Render provides an initial URL of the form *.onrender.com to all deployed services. onrender.com is a public suffix domain as it’s a shared domain across all Render services - and is done so in order to protect users from being able to read each other’s cookies.Ship uses cookies to store tokens on the front-end side. Therefore, you need a different domain to successfully deploy the application.If you don’t have a personal domain, you can use free solutions for educational purposes, such as free-domain repository.
Navigate to your Render application and open the Settings tab, scroll down to the Custom Domains section and click the Add Custom Domain button. Render Custom Domains Type your desired domain and click the Save button. After adding a new custom domain, you need to add a CNAME record in your DNS provider. Copy this alias for your app and move on. Render new domain Navigate to CloudFlare and sign in to account.
  1. Go to DNS tab and create a new record.

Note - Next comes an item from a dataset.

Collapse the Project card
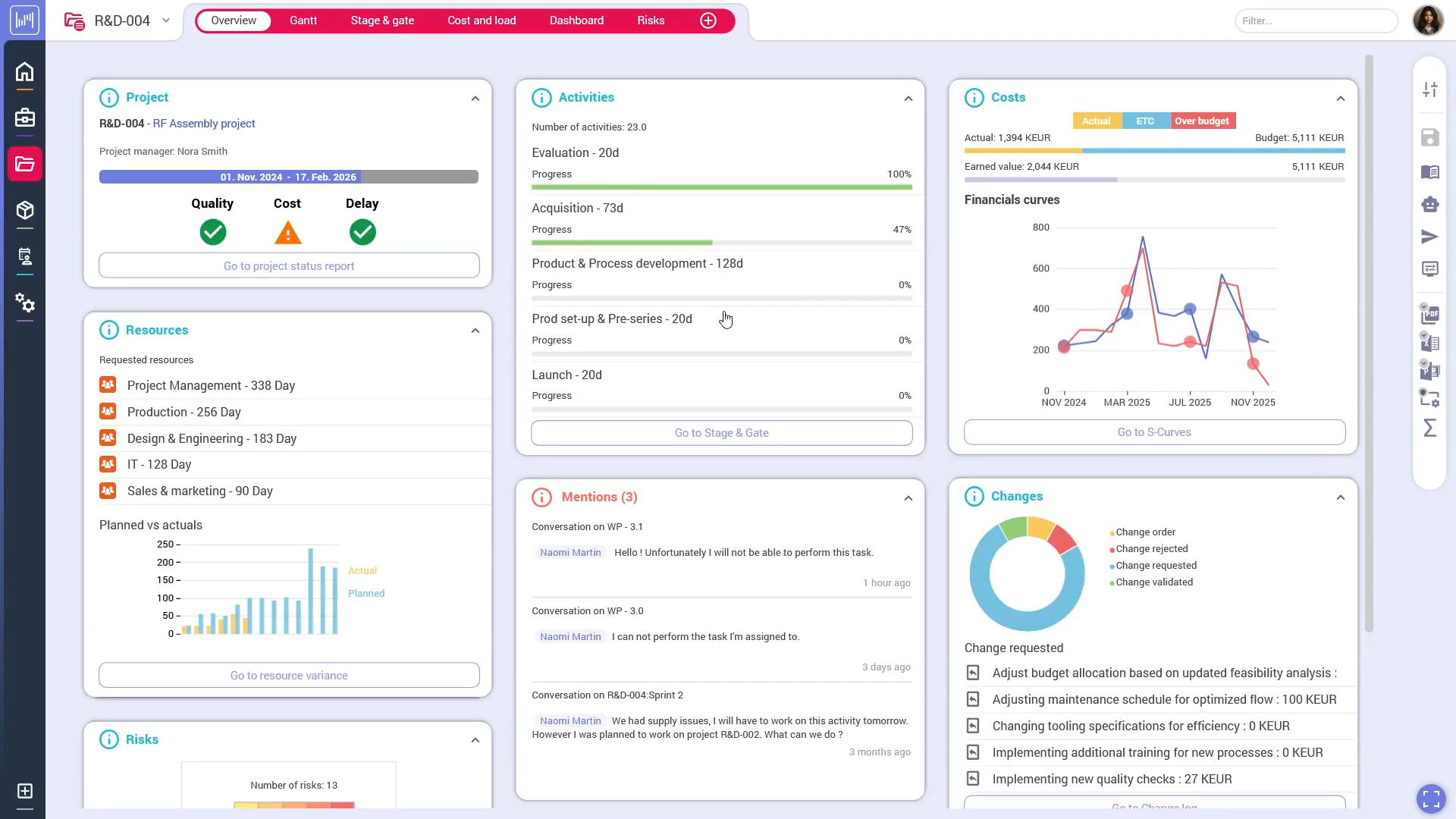The width and height of the screenshot is (1456, 819). [x=475, y=99]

  2. Click Add record. Select type CNAME, enter domain name (must be the same you entered in Render settings) and paste alias into target field. Make sure Proxy status toggle enabled.
  3. Save changes
Cloudflare DNS Now go back to Custom Domains Settings and click the Verify button. It usually takes about 5 minutes for Render to confirm your domain and issue a certificate and start using your new domain. Once the domain is confirmed, application can be accessed by new address. Now make sure you have up-to-date environments in your API and Web applications.